→ **Set exercise**
Scale the part that opens with the line containing "Where should I click to: Click the" and closes with the line containing "coord(170,422)": write out all of those lines again in full, changing only the coordinates in the answers. Multiply each one by 1.7 and round to a whole number, with halves rounded up.

→ **A block of data**
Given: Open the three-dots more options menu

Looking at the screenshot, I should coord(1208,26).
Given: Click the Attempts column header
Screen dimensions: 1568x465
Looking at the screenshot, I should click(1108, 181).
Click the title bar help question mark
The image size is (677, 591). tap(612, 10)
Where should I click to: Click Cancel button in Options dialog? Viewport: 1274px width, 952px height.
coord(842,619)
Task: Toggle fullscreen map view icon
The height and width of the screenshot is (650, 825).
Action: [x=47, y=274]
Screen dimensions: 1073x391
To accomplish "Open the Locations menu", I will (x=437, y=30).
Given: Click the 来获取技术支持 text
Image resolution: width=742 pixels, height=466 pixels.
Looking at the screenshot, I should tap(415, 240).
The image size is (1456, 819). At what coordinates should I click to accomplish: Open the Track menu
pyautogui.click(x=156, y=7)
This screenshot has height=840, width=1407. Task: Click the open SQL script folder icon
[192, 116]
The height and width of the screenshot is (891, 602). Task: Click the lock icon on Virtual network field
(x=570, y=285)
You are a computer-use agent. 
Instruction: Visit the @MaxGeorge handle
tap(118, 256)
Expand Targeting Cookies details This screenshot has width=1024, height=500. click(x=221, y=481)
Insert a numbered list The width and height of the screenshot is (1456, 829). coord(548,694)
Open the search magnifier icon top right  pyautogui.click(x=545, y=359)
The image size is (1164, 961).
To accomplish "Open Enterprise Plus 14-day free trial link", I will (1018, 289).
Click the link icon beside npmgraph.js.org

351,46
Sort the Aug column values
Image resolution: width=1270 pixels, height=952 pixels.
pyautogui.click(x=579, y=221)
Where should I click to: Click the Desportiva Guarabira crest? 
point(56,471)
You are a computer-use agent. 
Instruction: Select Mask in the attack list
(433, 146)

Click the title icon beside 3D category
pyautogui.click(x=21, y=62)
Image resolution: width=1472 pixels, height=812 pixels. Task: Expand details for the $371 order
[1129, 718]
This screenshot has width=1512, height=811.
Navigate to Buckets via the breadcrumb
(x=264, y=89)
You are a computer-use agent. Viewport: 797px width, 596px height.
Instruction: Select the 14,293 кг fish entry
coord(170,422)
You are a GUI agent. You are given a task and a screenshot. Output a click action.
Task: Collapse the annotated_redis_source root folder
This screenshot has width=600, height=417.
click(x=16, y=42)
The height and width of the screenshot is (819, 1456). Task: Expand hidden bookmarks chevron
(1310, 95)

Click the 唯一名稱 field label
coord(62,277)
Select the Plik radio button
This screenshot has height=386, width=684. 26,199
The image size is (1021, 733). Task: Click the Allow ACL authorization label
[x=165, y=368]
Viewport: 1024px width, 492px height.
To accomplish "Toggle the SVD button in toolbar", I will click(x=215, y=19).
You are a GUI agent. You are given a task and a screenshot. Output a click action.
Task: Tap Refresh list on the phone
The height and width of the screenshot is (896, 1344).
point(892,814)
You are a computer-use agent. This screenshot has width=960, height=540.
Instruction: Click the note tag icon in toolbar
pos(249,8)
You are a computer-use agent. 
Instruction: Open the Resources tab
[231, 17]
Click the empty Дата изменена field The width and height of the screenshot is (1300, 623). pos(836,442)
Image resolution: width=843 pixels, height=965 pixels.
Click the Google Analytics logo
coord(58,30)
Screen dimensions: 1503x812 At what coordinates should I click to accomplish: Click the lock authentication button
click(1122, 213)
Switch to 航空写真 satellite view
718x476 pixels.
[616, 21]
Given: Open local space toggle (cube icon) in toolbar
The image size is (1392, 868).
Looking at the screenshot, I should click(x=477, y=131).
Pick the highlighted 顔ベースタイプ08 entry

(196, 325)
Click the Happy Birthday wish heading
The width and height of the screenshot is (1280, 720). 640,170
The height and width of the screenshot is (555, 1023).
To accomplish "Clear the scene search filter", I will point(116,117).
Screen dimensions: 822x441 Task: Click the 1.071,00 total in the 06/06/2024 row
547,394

→ **Worked solution**
Where should I click to: Click the Desportiva Guarabira crest? 
point(95,801)
You are a computer-use agent. 
Instruction: Select Mask in the attack list
(736, 248)

Click the title icon beside 3D category
pyautogui.click(x=36, y=105)
Image resolution: width=1472 pixels, height=812 pixels. Task: Expand details for the $371 order
[1919, 1221]
This screenshot has width=1512, height=811.
Navigate to Buckets via the breadcrumb
(x=449, y=151)
You are a computer-use agent. Viewport: 797px width, 596px height.
Instruction: Select the 14,293 кг fish entry
coord(289,717)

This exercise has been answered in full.